Being massively rich, in a self-made way, has correlation with “having won” but does not for sure indicate causality. After all people do get lucky, are benefited by serendipitous events, or find themselves in the right place at the right time. But in the end, most of these people still earned it. In my mind, though, these people have won a battle, not the war. I feel like the key to winning the war is in a process and not in any one result. It’s those people who have built up a methodology, a framework, and a desire to do it again and again and to do it huge. These are the Marc Andreessens of the world. The other side of this coin involves all the people I mentioned earlier Gates, Jobs, etc who have really focused on one company and taken it all the way for many, many years. Instead of doing it again and again, these people are all about extending it further and further. It’s the not the money, it’s the push to always be looking up even after you have the ability to be comfortable for the rest of your life.

So then what is ‘winning’ to me? Here’s a couple definitions or elements that seem much closer to what I would be comfortable with:

  • Going from 0 to multi-billion dollar IPOs and beyond
  • Putting yourself in a position to work with the best people
  • Doing in aggregate what the fewest other people have been able to do

IPOs and huge exits are a good, tangible way to look at things. Money as a scorecard is fine, because virtually everyone who’s at the very top of that scorecard has earned it, either via sustained hard work or a huge string of success after success. Analogously in the non-startup world, you could argue that running a key division of a company or managing a huge fund and growing the earnings or worth by a large multiplier is just as good. I completely agree. There are lots of tangible ways to win.

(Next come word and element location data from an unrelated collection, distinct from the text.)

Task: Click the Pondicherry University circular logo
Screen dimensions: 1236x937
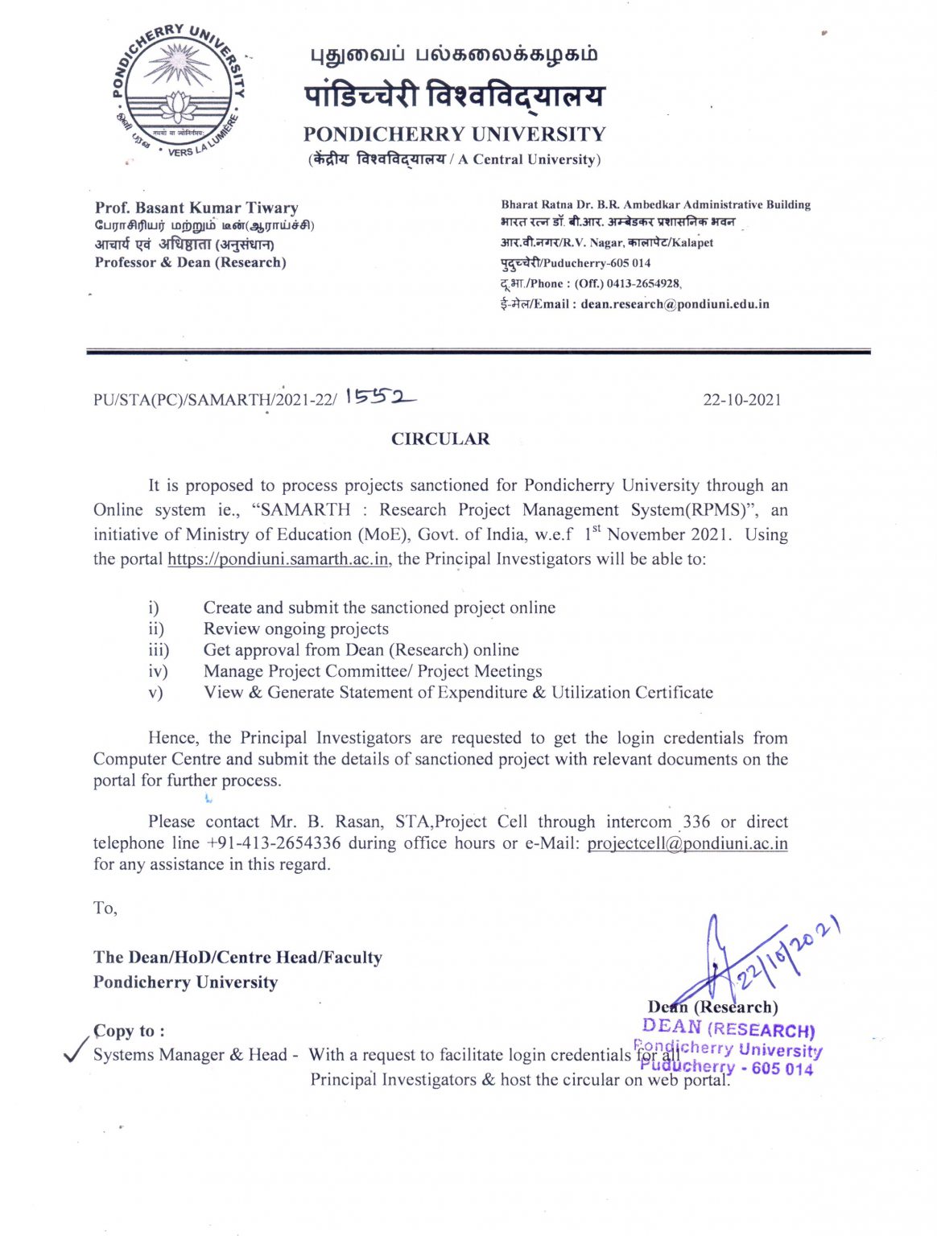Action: click(178, 92)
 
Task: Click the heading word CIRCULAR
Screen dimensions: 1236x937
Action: click(440, 439)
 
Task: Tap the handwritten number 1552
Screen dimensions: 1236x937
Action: click(381, 398)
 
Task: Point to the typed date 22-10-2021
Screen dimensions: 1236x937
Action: click(741, 400)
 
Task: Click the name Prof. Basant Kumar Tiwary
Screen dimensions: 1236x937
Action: click(196, 208)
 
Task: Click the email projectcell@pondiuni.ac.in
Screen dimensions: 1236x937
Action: click(687, 843)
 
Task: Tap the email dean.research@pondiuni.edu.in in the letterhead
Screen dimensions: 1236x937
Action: click(675, 304)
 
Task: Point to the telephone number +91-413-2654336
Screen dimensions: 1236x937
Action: click(274, 843)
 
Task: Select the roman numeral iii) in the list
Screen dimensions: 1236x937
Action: click(159, 650)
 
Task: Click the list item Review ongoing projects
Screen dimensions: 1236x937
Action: click(295, 629)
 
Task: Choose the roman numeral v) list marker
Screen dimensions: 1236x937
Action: click(155, 693)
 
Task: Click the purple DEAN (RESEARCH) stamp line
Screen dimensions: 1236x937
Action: click(729, 1028)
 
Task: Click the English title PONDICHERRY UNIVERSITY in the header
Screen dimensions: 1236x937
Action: click(454, 134)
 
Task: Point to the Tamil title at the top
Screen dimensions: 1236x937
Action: click(454, 55)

Being able to work with the best people is an indicator of success. It means that every day, you get to experience the joy of pushing out the most creative, strategic, business-savvy ideas at the fastest possible rate. You get to solve problems that other teams can’t possibly imagine solving. If you think of life in terms of how many interesting experiences you get to have, working with great people can make that number explode. Every minute of every day can be incredible. While others can pay to go anywhere in the world, drive fast cars, and even go to the moon, you can’t pay to work with the best. Sure you can sometimes just set up the economics so that they make sense, but if really good people don’t respect you and see you as a winner, they won’t want to bet some portion of their career on you. If you can get to this point where the best want to be around you, you are on your way to a win.

The last is my personal favorite: measuring the size of your win by how many people have been able to carry out what it is that you did. We as people naturally seek to be different and new things excite us. We love to do what others can’t, not to evoke jealously, but because it is has core appeal. Professional athletes are one a million, same with movie stars, senators, and the like. Being a top of the top businessperson is more on the order of one in a hundred million. Striving for that is exciting, not because you get famous, but because getting there means you solved the most difficult and dynamic problems the world has to offer. Think about your aggregate level of accomplishment and what percentage of the world is at or above it? Chances are, that number is large. How can you get it down an order of magnitude, or how about five orders of magnitude?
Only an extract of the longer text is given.